Douglas is right: the crux of matter seems to be the description of the measurement process. There have been recent attempts to resolve that, but so far they are not very convincing.
Forgot about this post for a while; my apologies.
The trick, as described in On Being Decoherent, is that if you have a sensor whose action is entropically irreversible, then the parts of the wavefunction supported on configurations with different sensor readings will no longer interfere with each other. The upshot of this is that, as the result of a perfectly sensible process within the same physics, you can treat any sensitive detector (including your brain) as if it were a black-box decoherence generator. This results in doing the same calculations you’d do from a collapse interpretation of measurement, and turns the “measurement problem” into a very good approximation technique (to a world where everything obeys the same fundamental physics) rather than a special additional physics process.
That explains the decoherence as a phenomenon (which I never doubted), but does not explain the subjectively perceived probability values as a function of the wave function.
Ah. On that front, as a mathematician, I’m more than willing to extend my intuitions about discrete numbers of copies to intuitions about continuous measures over sets of configurations. I think it’s a bit misleading, intuition-wise, to think about “what I will experience in the future”, given that my only evidence is in terms of the state of my current brain and its reflection of past states of the universe.
That is, I believe that I am a “typical” instance of someone who was me 1 year prior, and in that year I’ve observed events with frequencies matching the Born statistics. To explain this, it’s necessary and sufficient for the universe to assign measure to configurations in the way the Schrödinger equation does (neglecting the fact that some different equation is necessary in order to incorporate gravity), resulting in a “typical” observer recalling a history which corresponds to the Born probabilities.
The only sense in which the Born probabilities present me with a quandary is that the universe prefers the L^2 norm to the L^1 norm; but given the Schrödinger equation, that seems natural enough for mathematical reasons.
I think we start to walk in circles. What simply seem to declare your faith(?) that the universe is somehow forced to use the specific quantitative rule while at the same time admitting that you find it strange that it is one norm and not the another (also ad hoc) one.
I don’t see how this contradicts the grand-grand-...parent post http://lesswrong.com/lw/19s/why_manyworlds_is_not_the_rationally_favored/151w .
I don’t disagree with your general sentiment, but it would be far-fetched to say the problem is solved. It is not (to my best knowledge) and no declaration of faith changes that until a precise mathematical model is presented giving gap-free, quantitative derivations of the experimental results.

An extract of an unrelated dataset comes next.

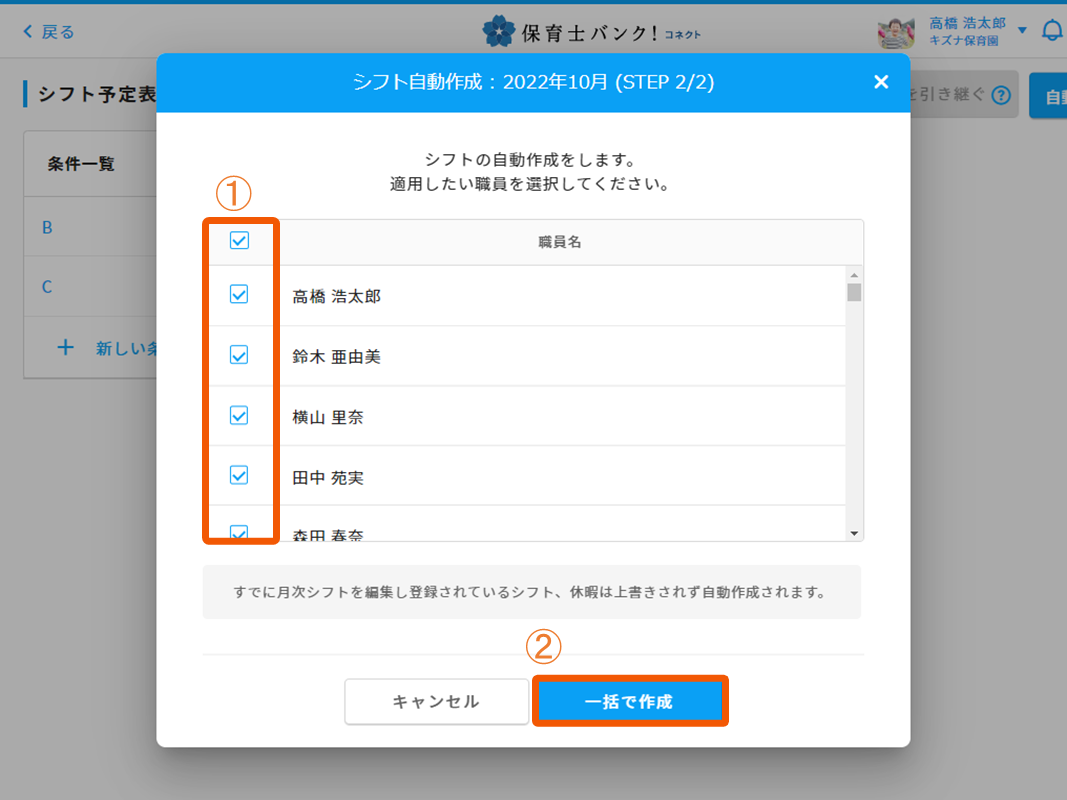Click the help question mark icon

(x=999, y=96)
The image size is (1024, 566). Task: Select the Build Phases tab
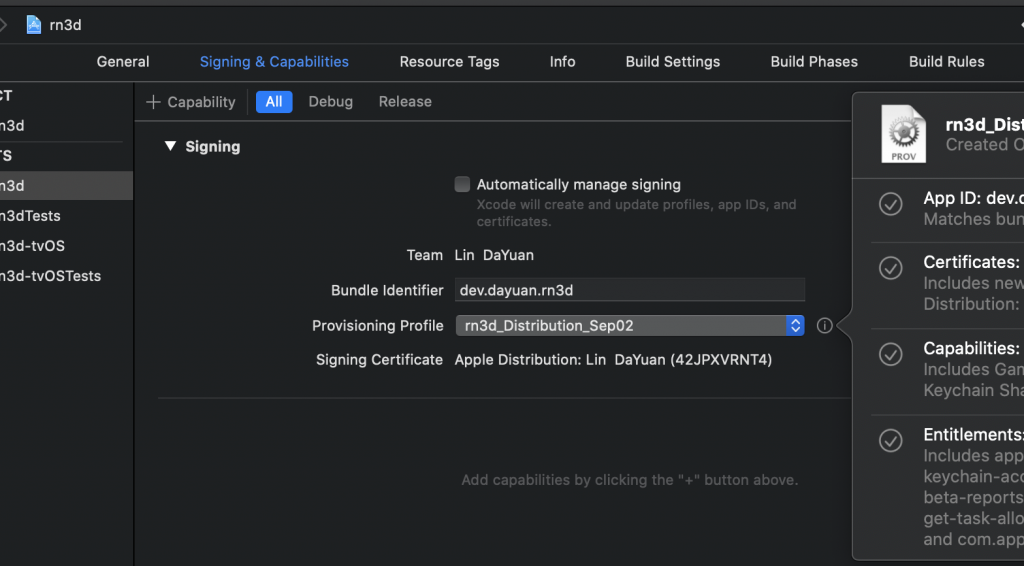pyautogui.click(x=814, y=62)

However, I would be delighted to chat with you a bit IRL if you still happen to live in Berkeley. I am also a mathematician living in Berkely and I guess it could be fun to share some thoughts over a beer or at a cafe. Drop me a PM, if you are interested.
I think the most charitable interpretation of CS is that if you want to make an actual observation in many worlds, you have to model your measurement apparatus, while if you believe in collapse, then measurement is a primitive of the theory.
Maybe I misunderstand you and this is a non sequitur, but the point is to apply decoherence after the measurement, not (just) before.